Aim of the exercise:
Word for word, reproduce every line of the data below.

* * * * * * *

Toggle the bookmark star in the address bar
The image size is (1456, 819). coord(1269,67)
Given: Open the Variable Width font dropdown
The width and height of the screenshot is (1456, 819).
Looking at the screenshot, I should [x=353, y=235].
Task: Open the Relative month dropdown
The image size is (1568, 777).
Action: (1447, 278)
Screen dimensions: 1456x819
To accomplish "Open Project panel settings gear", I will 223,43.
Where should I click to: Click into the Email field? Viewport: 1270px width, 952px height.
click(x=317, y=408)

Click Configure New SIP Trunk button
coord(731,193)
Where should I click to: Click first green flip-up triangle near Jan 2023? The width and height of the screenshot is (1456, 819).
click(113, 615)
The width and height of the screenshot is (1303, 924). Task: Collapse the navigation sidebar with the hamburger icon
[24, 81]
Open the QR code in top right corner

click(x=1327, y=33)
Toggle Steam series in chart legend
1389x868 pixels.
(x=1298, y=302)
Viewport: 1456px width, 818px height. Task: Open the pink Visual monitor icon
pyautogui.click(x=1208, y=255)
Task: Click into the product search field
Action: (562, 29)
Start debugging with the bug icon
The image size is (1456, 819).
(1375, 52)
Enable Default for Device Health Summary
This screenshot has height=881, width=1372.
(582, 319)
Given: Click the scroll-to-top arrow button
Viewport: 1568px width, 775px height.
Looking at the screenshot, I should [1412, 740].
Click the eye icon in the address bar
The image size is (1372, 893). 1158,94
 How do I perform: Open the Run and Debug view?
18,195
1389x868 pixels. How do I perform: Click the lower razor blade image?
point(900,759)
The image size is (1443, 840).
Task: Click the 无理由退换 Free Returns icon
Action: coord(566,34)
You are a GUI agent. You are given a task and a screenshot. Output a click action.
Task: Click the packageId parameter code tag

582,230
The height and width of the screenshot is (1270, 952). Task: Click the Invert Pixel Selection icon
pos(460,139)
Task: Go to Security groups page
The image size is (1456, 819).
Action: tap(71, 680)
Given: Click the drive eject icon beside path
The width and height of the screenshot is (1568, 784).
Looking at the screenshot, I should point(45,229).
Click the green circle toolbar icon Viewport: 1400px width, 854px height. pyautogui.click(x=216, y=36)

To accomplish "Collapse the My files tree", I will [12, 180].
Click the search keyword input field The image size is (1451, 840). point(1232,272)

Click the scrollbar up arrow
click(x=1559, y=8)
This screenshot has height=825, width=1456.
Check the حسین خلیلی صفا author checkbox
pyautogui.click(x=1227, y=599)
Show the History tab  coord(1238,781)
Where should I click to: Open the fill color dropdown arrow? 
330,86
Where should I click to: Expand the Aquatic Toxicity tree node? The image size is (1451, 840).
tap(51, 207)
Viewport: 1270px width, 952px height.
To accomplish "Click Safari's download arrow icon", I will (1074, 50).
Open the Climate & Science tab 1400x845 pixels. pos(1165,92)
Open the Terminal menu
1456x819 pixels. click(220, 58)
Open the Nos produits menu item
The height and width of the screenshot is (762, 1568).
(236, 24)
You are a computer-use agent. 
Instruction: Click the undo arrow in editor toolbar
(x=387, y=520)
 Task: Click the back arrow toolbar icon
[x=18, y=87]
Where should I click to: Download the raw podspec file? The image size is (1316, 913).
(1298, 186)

* * * * * * *

Reply:
Toggle the bookmark star in the address bar
The image size is (1456, 819). coord(1269,67)
Given: Open the Variable Width font dropdown
The width and height of the screenshot is (1456, 819).
Looking at the screenshot, I should [x=353, y=235].
Task: Open the Relative month dropdown
The image size is (1568, 777).
Action: (1447, 278)
Screen dimensions: 1456x819
To accomplish "Open Project panel settings gear", I will 223,43.
Where should I click to: Click into the Email field? Viewport: 1270px width, 952px height.
click(x=317, y=408)

Click Configure New SIP Trunk button
coord(731,193)
Where should I click to: Click first green flip-up triangle near Jan 2023? The width and height of the screenshot is (1456, 819).
click(113, 615)
The width and height of the screenshot is (1303, 924). Task: Collapse the navigation sidebar with the hamburger icon
[24, 81]
Open the QR code in top right corner

click(x=1327, y=33)
Toggle Steam series in chart legend
1389x868 pixels.
(x=1298, y=302)
Viewport: 1456px width, 818px height. Task: Open the pink Visual monitor icon
pyautogui.click(x=1208, y=255)
Task: Click into the product search field
Action: (562, 29)
Start debugging with the bug icon
The image size is (1456, 819).
(1375, 52)
Enable Default for Device Health Summary
This screenshot has height=881, width=1372.
(582, 319)
Given: Click the scroll-to-top arrow button
Viewport: 1568px width, 775px height.
Looking at the screenshot, I should [1412, 740].
Click the eye icon in the address bar
The image size is (1372, 893). 1158,94
 How do I perform: Open the Run and Debug view?
18,195
1389x868 pixels. How do I perform: Click the lower razor blade image?
point(900,759)
The image size is (1443, 840).
Task: Click the 无理由退换 Free Returns icon
Action: coord(566,34)
You are a GUI agent. You are given a task and a screenshot. Output a click action.
Task: Click the packageId parameter code tag

582,230
The height and width of the screenshot is (1270, 952). Task: Click the Invert Pixel Selection icon
pos(460,139)
Task: Go to Security groups page
The image size is (1456, 819).
Action: tap(71, 680)
Given: Click the drive eject icon beside path
The width and height of the screenshot is (1568, 784).
Looking at the screenshot, I should point(45,229).
Click the green circle toolbar icon Viewport: 1400px width, 854px height. pyautogui.click(x=216, y=36)

To accomplish "Collapse the My files tree", I will [12, 180].
Click the search keyword input field The image size is (1451, 840). point(1232,272)

Click the scrollbar up arrow
click(x=1559, y=8)
This screenshot has height=825, width=1456.
Check the حسین خلیلی صفا author checkbox
pyautogui.click(x=1227, y=599)
Show the History tab  coord(1238,781)
Where should I click to: Open the fill color dropdown arrow? 
330,86
Where should I click to: Expand the Aquatic Toxicity tree node? The image size is (1451, 840).
tap(51, 207)
Viewport: 1270px width, 952px height.
To accomplish "Click Safari's download arrow icon", I will (1074, 50).
Open the Climate & Science tab 1400x845 pixels. pos(1165,92)
Open the Terminal menu
1456x819 pixels. click(220, 58)
Open the Nos produits menu item
The height and width of the screenshot is (762, 1568).
(236, 24)
You are a computer-use agent. 
Instruction: Click the undo arrow in editor toolbar
(x=387, y=520)
 Task: Click the back arrow toolbar icon
[x=18, y=87]
Where should I click to: Download the raw podspec file? The image size is (1316, 913).
(1298, 186)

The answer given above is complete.